Karl Liebknecht- A Model Anti-Warrior

This comment was written in 2006 but the main points hold true today:

I recently (2006) received a comment from someone whom I took earnestly to be perplexed by a section of a commentary that I had written where I stated that the minimum necessary for any anti-war politician was to vote against the Iraq war budget in a principled manner. Not the way former Democratic presidential candidate Massachusetts Senator John Kerry’s (and others) dipsy-doodled votes for and against various war budgetary requests in 2004. And certainly not the other variations on this theme performed recently by aspiring Democratic presidential candidates Senators Obama and Clinton in the lead-up to 2008. Nor, for that matter, the way of those who oppose the Iraq war budget but have no problems if those funds were diverted to wars in Afghanistan, Iran , North Korea, China or their favorite ‘evil state’ of the month. What really drew the commenter up short was that I stated this was only the beginning political wisdom and then proceeded to explain that even that would not be enough to render the politician political support if his or her other politics were weak.  The commenter then plaintively begged me to describe what politician would qualify for such support. Although I have noted elsewhere that some politicians, Democratic Congressman James McGovern of Massachusetts and presidential candidate Democratic Congressman Dennis Kucinich stand out from the pack, the real anti-war hero on principle we should look at is long dead-Karl Liebknecht, the German Social-Democratic leader from World War I. Wherever anyone fights against unjust wars Liebknecht’s spirit hovers over those efforts.  

…I do not believe we are lacking in physical courage. What has declined is political courage, and this seems in irreversible decline on the part of parliamentary politicians. That said, I want to finish up with a woefully inadequate political appreciation of Karl Liebknecht, member of the German Social Democratic faction in the Reichstag in the early 1900’s. Karl was also a son of Wilhelm Liebknecht, friend of Karl Marx and founder of the German Social Democratic Party in the 1860’s. On August 4, 1914, at the start of World War I the German Social Democratic Party voted YES on the war budget of the Kaiser against all its previous historic positions on German militarism.
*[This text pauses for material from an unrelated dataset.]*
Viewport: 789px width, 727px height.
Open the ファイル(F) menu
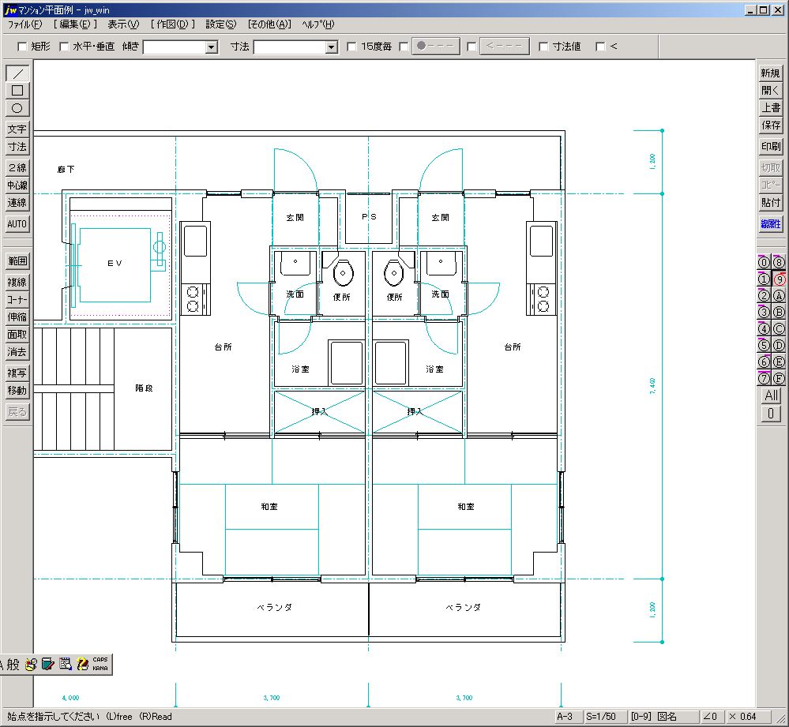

This vote was rightly seen as a betrayal of socialist principles. Due to a policy of parliamentary solidarity Karl Liebknecht also voted for this budget, or at least felt he had to go along with his faction. Shortly thereafter, he broke ranks and voted NO against the war appropriations. As pointed out below Karl Liebknecht did much more than that to oppose the German side in the First World War. THAT, MY FRIENDS, IS THE KIND OF POLITICAN I CAN SUPPORT. AS FOR THE REST- HOLD THEIR FEET TO THE FIRE.
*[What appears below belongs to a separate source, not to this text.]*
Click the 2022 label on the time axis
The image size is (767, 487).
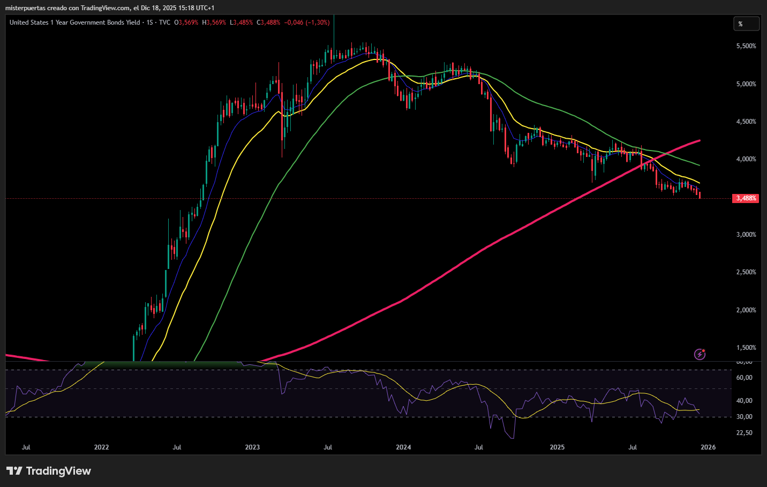click(101, 447)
One of the problems with being the son of a famous politician is that as founder of the early German Social Democratic Party Wilhelm Liebknecht's son much was expected of Karl, especially on the question of leading the German working class against German militarism. Wilhelm had done a prison term (with August Bebel) for opposition to the Franco-Prussian War. As for Karl I have always admired that famous picture of him walking across the Potsdam Plaza in uniform, subject to imprisonment after loss of his parliamentary immunity, with briefcase under arm ready to go in and do battle with the parliamentary cretins of the Social Democratic Party over support for the war budget. (THIS PICTURE CAN BE GOOGLED) That is the kind of leadership cadre we desperately need now. REMEMBER HIS FAMOUS SLOGANS- "HE MAIN ENEMY IS AT HOME’-‘NOT ONE PENNY, NOT ONE PERSON (updated by writer) FOR THE WAR." Wilhelm would have been proud.